Each of his other objections can be addressed by writing the code to address that issue yourself... But you see where that is going... At some point, the development efforts of writing the custom code to address the issues that are important for your application outweigh the performance hit of just using a database - which already does all that stuff out of the box... How many of these issues are important ? and do you know how to write the code necessary to address them ?
From what you've described here, I'd say your solution does seem to be the better option. You say it runs once a minute, but how long does it take to run? If only a few seconds, then the transformation to relational data would likely be inconsequential, as would any other overhead. most of this would take likely 30 seconds. This is assuming, again, that the program is quite small.

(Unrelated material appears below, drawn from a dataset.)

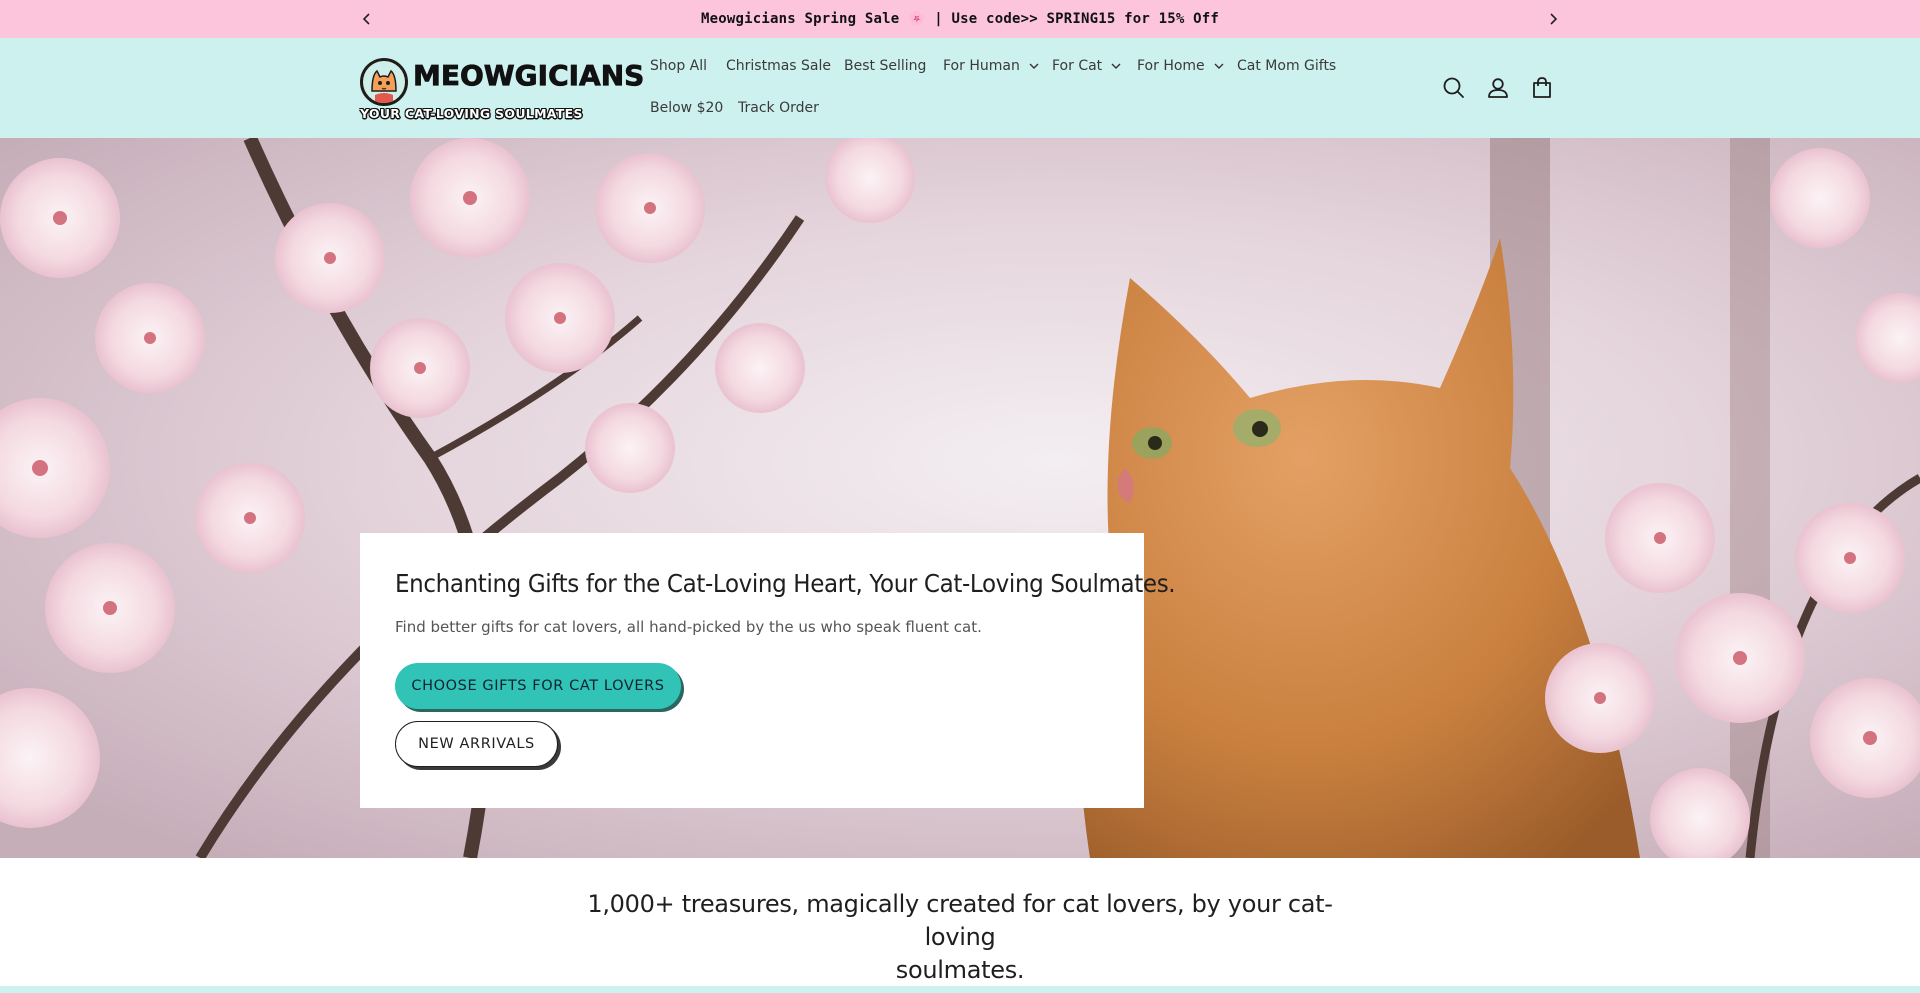  I want to click on choose-gifts-button: CHOOSE GIFTS FOR CAT LOVERS, so click(538, 686).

However, if it is larger, and assuming that it will get larger, doing a straight dump is a better method. You might not want to do a full dump every run, but that's up to you, just remember that it could wind up taking a lot of space (same goes if you're using a database).
If you're going to dump the state, you would need to have some sort of a redundancy system in place, along with quasi-transactions. You would want to store several copies, in case something happens to the newest version. Say, the power goes out while you're storing, and you have no backups beyond this half-written one. Transactions, you would need something to tell that the file has been fully written, so if something does go wrong, you can always tell what the most recent successful save was.
Oh, and for his argument of it running constantly: if you have it set to a cronjob, or even a self-enclosed sleep statement or similar, it doesn't use any CPU time when it's not running, the same amount that it would if you're using an RDBMS.
If you're writing straight to disk, then this will be the faster method over a database, and faster retrieval, since, as you pointed out, there is no overhead.
Summary: A database is a good idea if you have a lot of idle processor time or historical records, but if resources are a legitimate concern, then it can become too much overhead and a dump with precautions taken is better.
mySQL can now model spatial data.
http://dev.mysql.com/doc/refman/4.1/en/gis-introduction.html
http://dev.mysql.com/doc/refman/5.1/en/spatial-extensions.html
You could use the database to keep track of world locations, user locations, items locations ect.